Non con la tecnologia, ma a causa della tecnologia si potrebbe arrivare alla terza guerra mondiale. Lo ha dichiarato più volte Jack Ma, fondatore e presidente di Alibaba, che già nel 2017 sottolineò la correlazione tra le precedenti rivoluzioni tecnologiche e lo scoppio delle due guerre mondiali. La profezia di Ma può essere compresa solo alla luce dei grandi cambiamenti che la terza rivoluzione tecnologica sta portando: l’implementazione del machine learning e dell’intelligenza artificiale in diversi settori e la crescente automazione del lavoro stanno infatti mettendo a dura prova i lavoratori, che si vedono sostituiti dalle nuove tecnologie. Secondo Ma, la disoccupazione, la perdita di posti di lavoro causata dalla massiccia meccanizzazione della produzione, e la pressione economica che questi problemi esercitano sui sistemi politici potrebbero portare allo scoppio di un nuovo conflitto mondiale.[1] Se a ciò si aggiunge anche l’emergere di questioni legate al possesso dei dati e al controllo dei cavi sottomarini, la preoccupazione di Ma sembra essere ancora più valida.

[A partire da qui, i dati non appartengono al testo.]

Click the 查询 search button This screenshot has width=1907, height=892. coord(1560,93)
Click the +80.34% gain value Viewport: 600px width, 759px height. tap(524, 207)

La rete di cavi sottomarini è, infatti, la “spina dorsale” delle telecomunicazioni internazionali e costituisce una nuova delicata frontiera della sicurezza globale: la maggior parte dei flussi d’informazione mondiali viaggia lungo una vasta rete di cavi in fibra ottica posati sui fondali degli oceani. La loro importanza è legata al fatto che essi consentono la fornitura di energia elettrica di interi Paesi e la trasmissione di traffico telefonico, Internet e dati – pubblici e privati – tra Stati e continenti. Inoltre, l’interruzione di un cavo sottomarino è un’arma potente che potrebbe essere utilizzata per danneggiare notevolmente un Paese.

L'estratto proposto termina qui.